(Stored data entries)
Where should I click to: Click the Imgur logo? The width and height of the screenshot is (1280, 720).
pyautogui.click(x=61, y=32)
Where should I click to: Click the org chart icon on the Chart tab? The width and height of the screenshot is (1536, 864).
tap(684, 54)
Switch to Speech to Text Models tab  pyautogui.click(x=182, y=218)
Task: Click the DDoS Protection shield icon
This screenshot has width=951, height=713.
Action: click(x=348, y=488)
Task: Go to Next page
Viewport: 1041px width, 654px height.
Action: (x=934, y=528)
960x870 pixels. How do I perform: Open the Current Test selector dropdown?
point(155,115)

* **YOUR OBJECTIVE**: Which of the lines above mention the word "Task"? Pull those lines out.

* **RESPONSE BELOW**:
Task: Click the DDoS Protection shield icon
Task: Go to Next page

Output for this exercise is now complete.